_AIM:_ From the start of the records through the line containing "pos(229,460)", change "screenshot" to "screen capture" and rewrite those lines with everything else kept the same. Leave the pictures out of your answer.

[Element lookup records]
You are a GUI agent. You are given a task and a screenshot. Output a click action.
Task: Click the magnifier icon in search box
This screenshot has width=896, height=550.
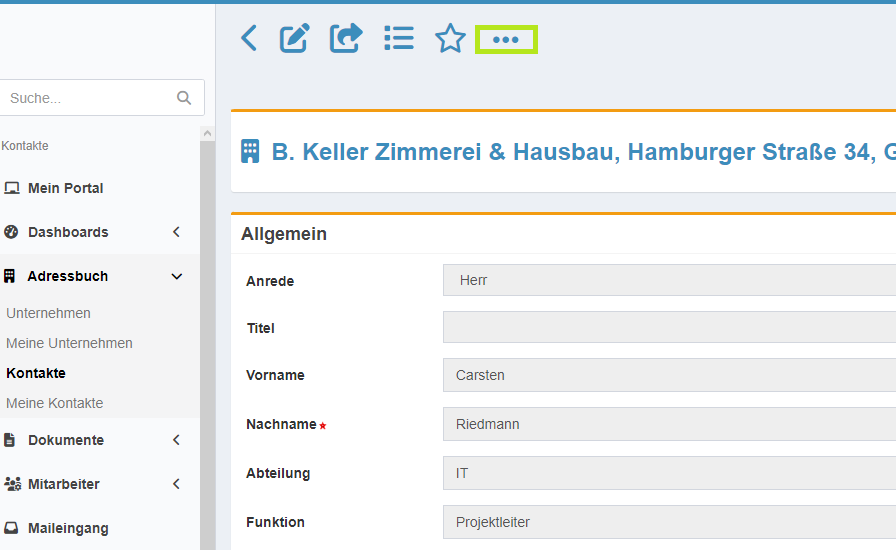184,98
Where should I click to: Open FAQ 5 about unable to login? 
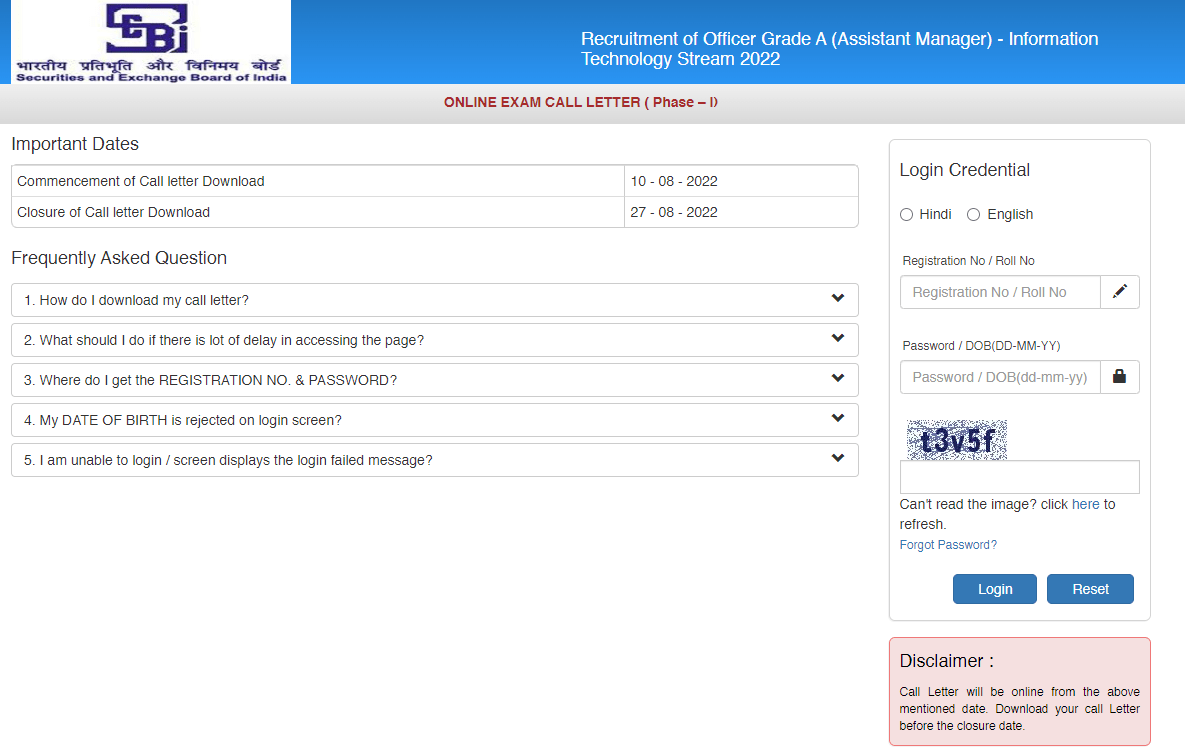pos(229,460)
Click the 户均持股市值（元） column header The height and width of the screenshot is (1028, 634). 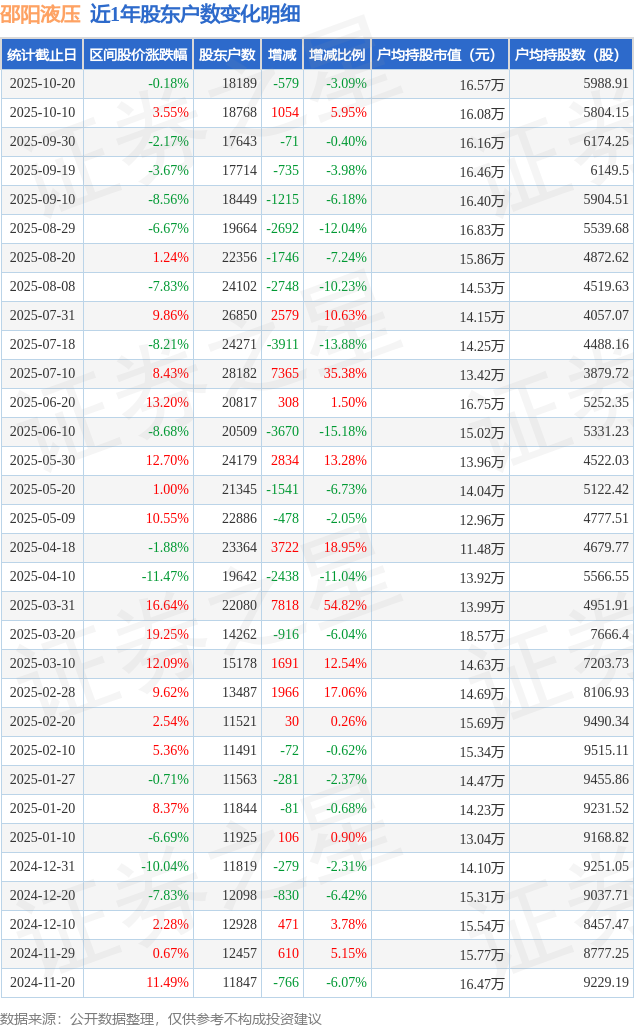tap(439, 55)
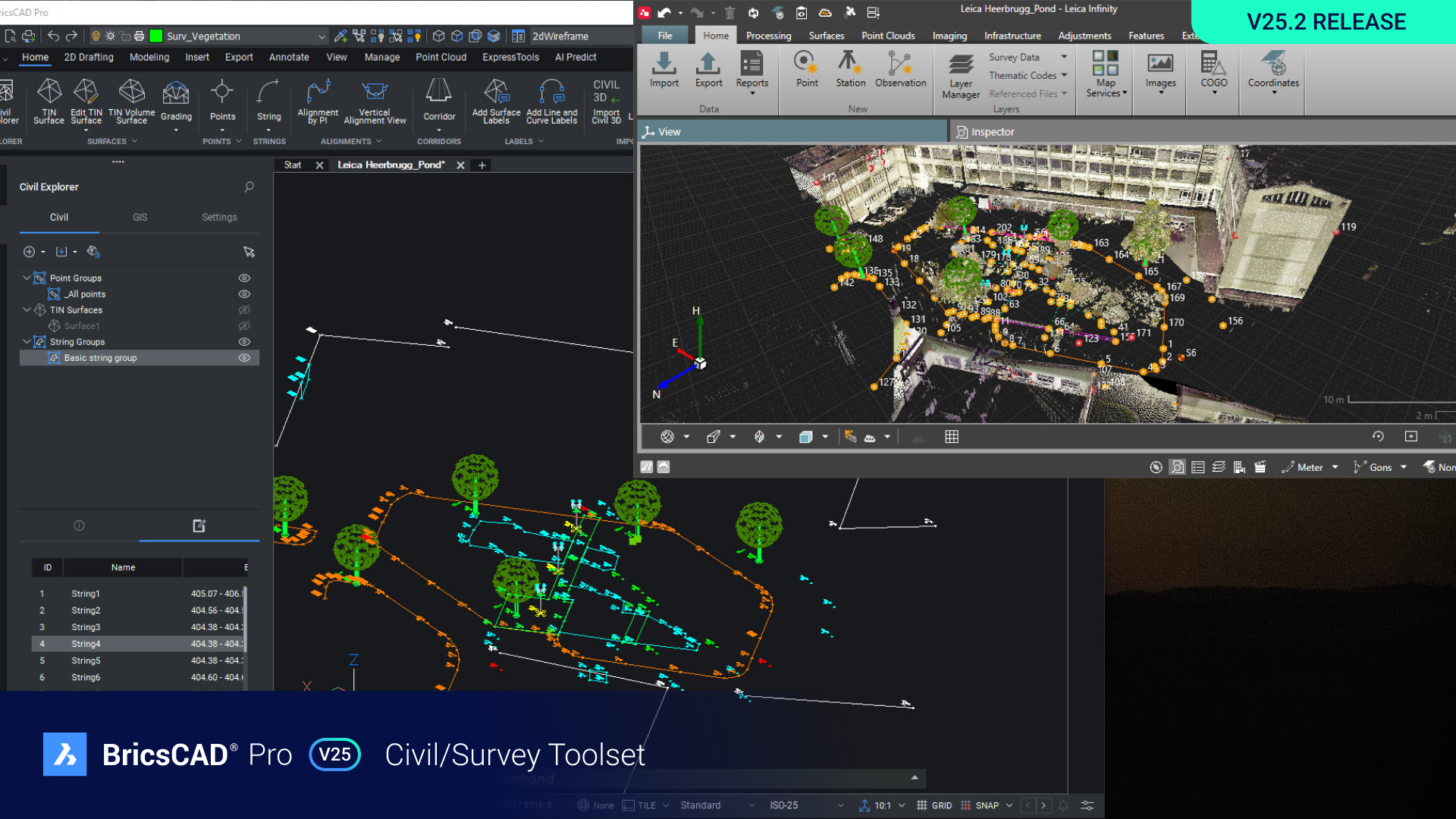Switch to the Point Cloud ribbon tab

click(441, 57)
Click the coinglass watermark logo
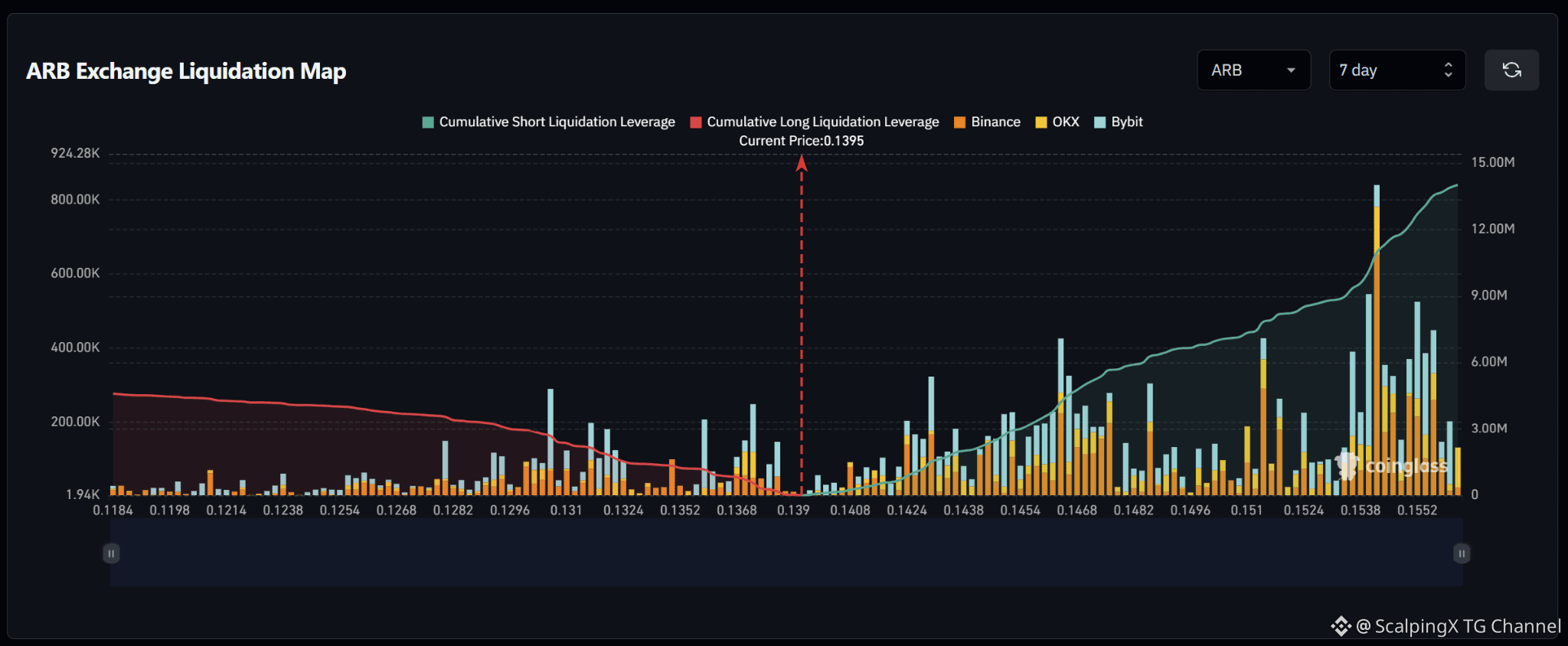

_OUTPUT FOR THIS EXERCISE:_
You are a GUI agent. You are given a task and a screen capture. Output a click action.
Task: Click the magnifier icon in search box
This screen capture has width=896, height=550.
184,98
Where should I click to: Open FAQ 5 about unable to login? 
pos(229,460)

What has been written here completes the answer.